-------- Data records --------

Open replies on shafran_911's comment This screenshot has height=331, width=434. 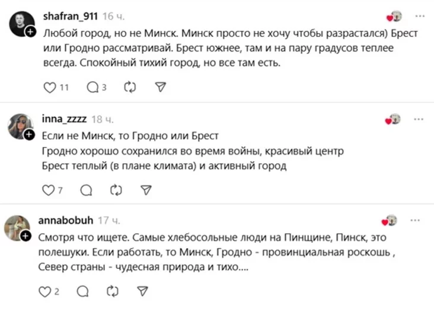coord(93,87)
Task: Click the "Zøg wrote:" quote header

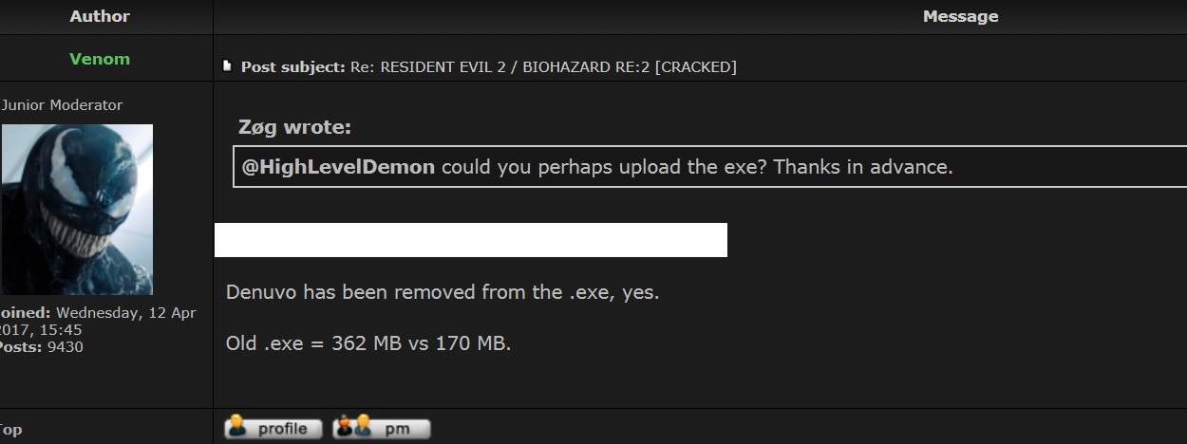Action: [294, 128]
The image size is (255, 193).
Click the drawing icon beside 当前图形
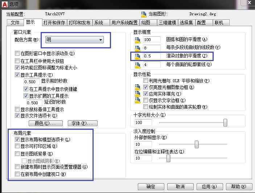click(143, 14)
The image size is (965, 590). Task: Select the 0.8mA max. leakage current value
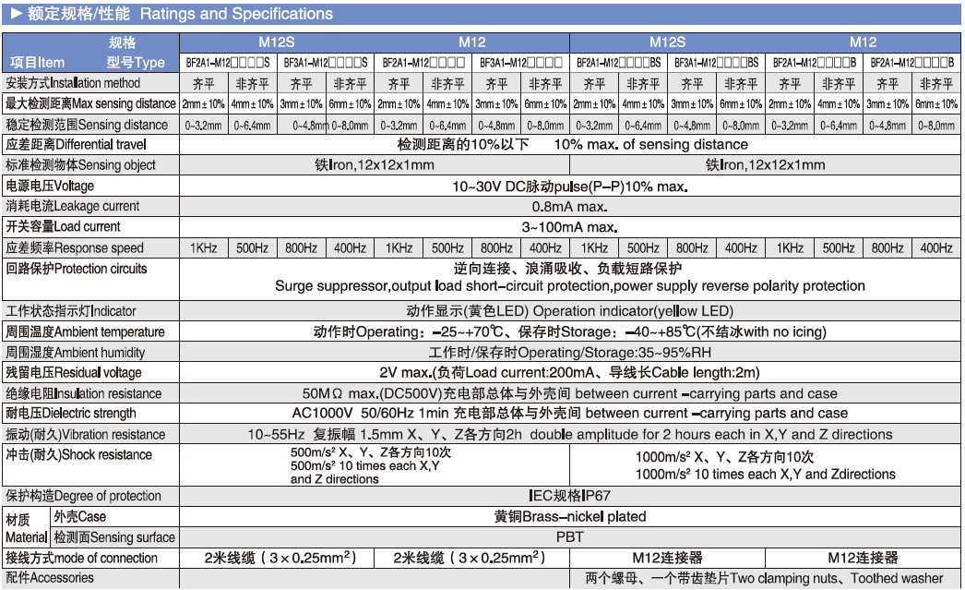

--------

• _Task to carry out_
Which lines in the entries above contain "image"? Pull each of them out.

• _Answer to this problem_
The image size is (255, 193).
The image size is (965, 590). Task: Select the 0.8mA max. leakage current value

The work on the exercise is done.